¿Qué tienen en común una monja, un algoritmo complaciente y el Santo Grial? A primera vista, nada. Pero en La Señora Davis la lógica cotidiana se suspende y el azar —esa fuerza imprevisible que desordena la vida— se convierte en motor narrativo. La historia arranca con un guiño delirante: el doctor Arthur Schödinger y su gato Apolo ultiman los detalles de un cohete pirotécnico con el que esperan atraer un barco para ser rescatados. Tras el milagroso estallido de luces en el cielo, un carguero aparece. Y lo más insólito todavía está por venir, pues la capitana no habla por sí misma sino a través de un auricular conectado a “La Señora Davis”, una inteligencia artificial que asegura poder complacer cualquier deseo humano.

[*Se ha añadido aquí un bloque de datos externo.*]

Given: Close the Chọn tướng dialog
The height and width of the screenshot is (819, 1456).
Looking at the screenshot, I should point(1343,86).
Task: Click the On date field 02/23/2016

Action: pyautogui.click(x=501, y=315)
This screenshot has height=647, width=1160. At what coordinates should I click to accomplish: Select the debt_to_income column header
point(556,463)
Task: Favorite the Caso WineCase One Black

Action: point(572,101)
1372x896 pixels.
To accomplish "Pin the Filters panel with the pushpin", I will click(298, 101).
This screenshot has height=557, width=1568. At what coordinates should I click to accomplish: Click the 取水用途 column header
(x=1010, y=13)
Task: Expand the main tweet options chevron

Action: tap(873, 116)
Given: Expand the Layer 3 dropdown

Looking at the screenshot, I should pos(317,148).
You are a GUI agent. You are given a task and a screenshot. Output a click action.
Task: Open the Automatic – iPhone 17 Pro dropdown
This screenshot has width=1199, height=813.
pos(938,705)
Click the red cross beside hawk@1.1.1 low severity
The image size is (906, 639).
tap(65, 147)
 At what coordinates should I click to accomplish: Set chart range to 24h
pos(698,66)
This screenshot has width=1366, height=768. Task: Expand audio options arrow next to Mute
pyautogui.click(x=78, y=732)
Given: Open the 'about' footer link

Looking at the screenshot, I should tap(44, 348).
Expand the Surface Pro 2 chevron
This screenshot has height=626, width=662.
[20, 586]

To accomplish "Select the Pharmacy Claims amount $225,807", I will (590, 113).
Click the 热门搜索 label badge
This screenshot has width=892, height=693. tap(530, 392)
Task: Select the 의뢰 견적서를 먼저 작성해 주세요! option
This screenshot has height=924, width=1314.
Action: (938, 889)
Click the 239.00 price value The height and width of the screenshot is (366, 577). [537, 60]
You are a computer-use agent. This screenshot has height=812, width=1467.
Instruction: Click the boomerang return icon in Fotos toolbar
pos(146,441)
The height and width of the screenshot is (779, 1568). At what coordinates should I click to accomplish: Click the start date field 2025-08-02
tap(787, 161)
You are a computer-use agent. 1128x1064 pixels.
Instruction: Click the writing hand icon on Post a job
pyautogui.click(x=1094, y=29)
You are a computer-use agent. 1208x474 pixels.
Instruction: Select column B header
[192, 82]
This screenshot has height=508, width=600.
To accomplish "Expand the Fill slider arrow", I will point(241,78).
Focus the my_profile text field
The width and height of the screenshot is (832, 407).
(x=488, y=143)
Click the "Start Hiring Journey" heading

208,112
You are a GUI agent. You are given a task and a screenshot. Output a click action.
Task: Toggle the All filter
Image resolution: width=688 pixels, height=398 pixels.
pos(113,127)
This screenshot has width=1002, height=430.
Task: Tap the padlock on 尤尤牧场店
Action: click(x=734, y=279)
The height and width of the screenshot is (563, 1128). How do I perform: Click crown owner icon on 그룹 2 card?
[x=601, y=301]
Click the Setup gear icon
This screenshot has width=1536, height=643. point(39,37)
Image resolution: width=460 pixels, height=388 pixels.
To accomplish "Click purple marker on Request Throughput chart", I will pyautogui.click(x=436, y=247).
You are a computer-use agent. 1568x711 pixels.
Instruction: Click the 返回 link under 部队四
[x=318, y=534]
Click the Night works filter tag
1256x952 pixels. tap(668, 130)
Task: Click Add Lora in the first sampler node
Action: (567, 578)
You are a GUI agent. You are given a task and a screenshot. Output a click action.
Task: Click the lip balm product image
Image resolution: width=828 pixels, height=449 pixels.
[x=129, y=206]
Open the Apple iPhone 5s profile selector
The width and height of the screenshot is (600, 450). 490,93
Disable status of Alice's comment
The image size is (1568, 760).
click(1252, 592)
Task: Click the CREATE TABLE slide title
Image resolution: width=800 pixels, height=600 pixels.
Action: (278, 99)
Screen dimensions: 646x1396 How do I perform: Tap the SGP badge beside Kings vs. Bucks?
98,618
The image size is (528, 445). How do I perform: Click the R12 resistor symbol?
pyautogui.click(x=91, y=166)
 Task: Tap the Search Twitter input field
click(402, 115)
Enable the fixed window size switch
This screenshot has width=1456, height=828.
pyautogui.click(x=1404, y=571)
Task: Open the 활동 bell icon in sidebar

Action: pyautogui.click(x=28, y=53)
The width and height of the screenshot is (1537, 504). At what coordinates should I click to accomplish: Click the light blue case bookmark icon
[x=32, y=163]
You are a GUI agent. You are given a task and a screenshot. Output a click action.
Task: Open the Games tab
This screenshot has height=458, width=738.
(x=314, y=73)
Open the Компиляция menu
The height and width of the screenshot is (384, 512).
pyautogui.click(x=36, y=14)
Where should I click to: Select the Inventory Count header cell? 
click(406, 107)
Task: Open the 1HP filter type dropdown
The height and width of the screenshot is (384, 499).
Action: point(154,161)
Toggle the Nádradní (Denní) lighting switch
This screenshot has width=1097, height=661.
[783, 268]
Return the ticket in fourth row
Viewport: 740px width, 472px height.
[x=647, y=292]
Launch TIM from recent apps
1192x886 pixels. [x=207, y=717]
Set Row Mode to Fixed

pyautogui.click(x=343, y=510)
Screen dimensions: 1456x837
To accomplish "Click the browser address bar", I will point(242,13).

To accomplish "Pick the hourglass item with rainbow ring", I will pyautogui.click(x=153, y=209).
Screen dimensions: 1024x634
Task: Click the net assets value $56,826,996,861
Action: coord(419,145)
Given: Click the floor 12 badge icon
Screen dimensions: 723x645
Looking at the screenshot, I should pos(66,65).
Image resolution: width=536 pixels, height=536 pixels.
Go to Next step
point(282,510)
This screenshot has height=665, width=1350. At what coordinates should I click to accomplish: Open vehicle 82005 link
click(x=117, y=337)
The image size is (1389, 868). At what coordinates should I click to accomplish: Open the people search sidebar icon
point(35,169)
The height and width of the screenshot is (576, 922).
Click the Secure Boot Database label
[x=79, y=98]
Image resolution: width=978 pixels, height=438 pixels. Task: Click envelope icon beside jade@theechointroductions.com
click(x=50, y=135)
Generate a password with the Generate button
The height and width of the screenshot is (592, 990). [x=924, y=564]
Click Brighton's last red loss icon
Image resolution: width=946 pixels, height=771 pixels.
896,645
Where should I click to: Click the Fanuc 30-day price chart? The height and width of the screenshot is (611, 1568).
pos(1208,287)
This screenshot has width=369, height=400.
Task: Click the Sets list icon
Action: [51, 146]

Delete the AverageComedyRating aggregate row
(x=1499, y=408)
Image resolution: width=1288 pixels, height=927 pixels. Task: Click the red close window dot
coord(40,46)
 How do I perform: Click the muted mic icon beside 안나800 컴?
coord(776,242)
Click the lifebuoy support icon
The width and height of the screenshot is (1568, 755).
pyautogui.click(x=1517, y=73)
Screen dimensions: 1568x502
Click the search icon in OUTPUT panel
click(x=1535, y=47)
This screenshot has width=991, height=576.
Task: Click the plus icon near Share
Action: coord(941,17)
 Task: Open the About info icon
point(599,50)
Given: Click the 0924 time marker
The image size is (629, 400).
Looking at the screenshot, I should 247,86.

La serie, creada por Tara Hernandez y Damon Lindelof, se despliega como una sátira que oscila entre la fábula medieval y el thriller tecnológico. Su protagonista, la monja Simone, se enfrenta a la IA con un objetivo aparentemente imposible: destruirla. Pero lo que podría haber sido un relato solemne sobre la amenaza de los algoritmos se convierte en una comedia irreverente, llena de escenas que parecen sacadas de un sketch de Monty Python: caballeros ridículos buscando el Santo Grial, conspiraciones que rozan lo grotesco y diálogos que desarman cualquier intento de tomar demasiado en serio la épica de la fe y la tecnología.
El humor absurdo funciona como un espejo crítico: ¿no son nuestras relaciones con las aplicaciones y asistentes virtuales tan absurdas como hablar con una voz invisible que promete satisfacción inmediata? La Señora Davis se ríe de nuestras certezas y de la promesa de un algoritmo que todo lo sabe, mostrando que el verdadero misterio sigue siendo humano.La serie, más que ofrecer respuestas, insiste en la incomodidad de las preguntas: ¿qué significa creer en algo o en alguien? ¿Qué tan libres somos cuando todo está mediado por una entidad que “nos conoce mejor que nosotros mismos”? Y al mismo tiempo, recuerda que el absurdo, el juego y la ironía son armas poderosas contra cualquier dogma, sea religioso o tecnológico.
En última instancia, La Señora Davis no es solo una serie: es un conjuro que mezcla misticismo medieval y paranoia digital, un delirio que se ríe de lo sagrado y lo profano con el mismo desparpajo. Como un sketch de Monty Python perdido en un servidor celestial, nos recuerda que lo absurdo sigue siendo la mejor herramienta para hablar de lo real.
Y así, cuando la pantalla se apaga, lo que queda no es la voz complaciente del algoritmo ni la solemnidad de los caballeros del Grial, sino la carcajada de fondo: esa risa espectral que atraviesa el tiempo y nos susurra que la fe y la tecnología son apenas dos caras de la misma farsa cósmica. La Señora Davis ha cumplido su promesa: complacernos hasta el desconcierto, llevarnos de la mano hasta el borde del sinsentido, y dejarnos allí, con una sonrisa nerviosa, como si acabáramos de sobrevivir a un milagro que nunca debió suceder.